The Catholic bishops of England and Wales did not however oppose the plans.

At the time, Paul Barber, director of the Catholic Education Service commented: “We share the Prime Minister’s view that the teaching of intolerance has no place in Britain today. As one of the major providers of education in the UK, we expect to play a pivotal role in the development of this policy. As such, we don’t see this posing a threat to any extra-curricular Church activity.”

Spielman said yesterday: "This is not about infringing religious freedom: no one is proposing a troop of inspectors turning up at Sunday schools. Instead, it is about ensuring that the small minority of settings that promote extremism are not able to evade scrutiny.
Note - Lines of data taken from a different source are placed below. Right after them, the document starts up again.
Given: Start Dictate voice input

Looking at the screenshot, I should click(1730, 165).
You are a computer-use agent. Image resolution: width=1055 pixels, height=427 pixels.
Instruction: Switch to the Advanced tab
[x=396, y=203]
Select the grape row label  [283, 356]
"If we are to protect many of the tenets that the Church holds dear, we need the power to tackle those trying to use education to undermine them."

She also spoke about how, in faith schools in particular, the focus on the spiritual, the moral dimension of young people’s education tends to be exemplary.
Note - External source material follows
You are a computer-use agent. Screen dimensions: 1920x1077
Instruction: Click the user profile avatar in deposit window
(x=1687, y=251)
However, school leaders often feel that in the pursuit of excellent outcomes they have to betray the very ethos they are attempting to impart on young people, she said.

Exam performance and league tables should be a reflection of what children have learned, and the curriculum should be designed to give children the best pathway to the future, not to make the school look good, she said.

She quoted the Bible to the Church of England education leaders: "Good leaders make sure the focus of their schools is, in the words of Psalm 119, to ‘teach knowledge and good judgment’. To me, that is real ethical leadership."

She spoke of the importance of giving children moral strength: "In an era of ‘fake news’ and tweeting presidents, we need young people to develop the moral fibre they need to flourish in a unstable world and – dare I say it – to correct some of the mistakes of the generation that has come before them.

"The starting point for that is that school leaders, the people who children look to day to day, must embody the values we want young people to inherit. Young people need to see that real leadership isn’t about bullying your staff to game results or pursuing external validation at any cost. Instead, leadership first and foremost is about acting with integrity."

While many faith schools are exemplars in promoting tolerance of faiths, lifestyles and cultures, tolerance and respect does not mean that all belief should be above criticism.

"Ofsted inspectors are increasingly brought into contact with those who want to actively pervert the purpose of education. Under the pretext of religious belief, they use education institutions, legal and illegal, to narrow young people’s horizons, to isolate and segregate, and in the worst cases to indoctrinate impressionable minds with extremist ideology.

"Freedom of belief in the private sphere is paramount, but in our schools it is our responsibility to tackle those who actively undermine fundamental British values or equalities law. That doesn’t just mean Ofsted, but everyone involved in education. Rather than adopting a passive liberalism that says ‘anything goes’ for fear of causing offence, schools leaders should be promoting a muscular liberalism."

She referred to books found by Ofsted inspectors displayed in schools encouraging husbands to beat their wives.

"There are segments of particular faiths who are determined to use our schools to promote beliefs and practices that are an anathema to British values. If we are to tackle this practice effectively, we will require changes to legislation to give us better powers."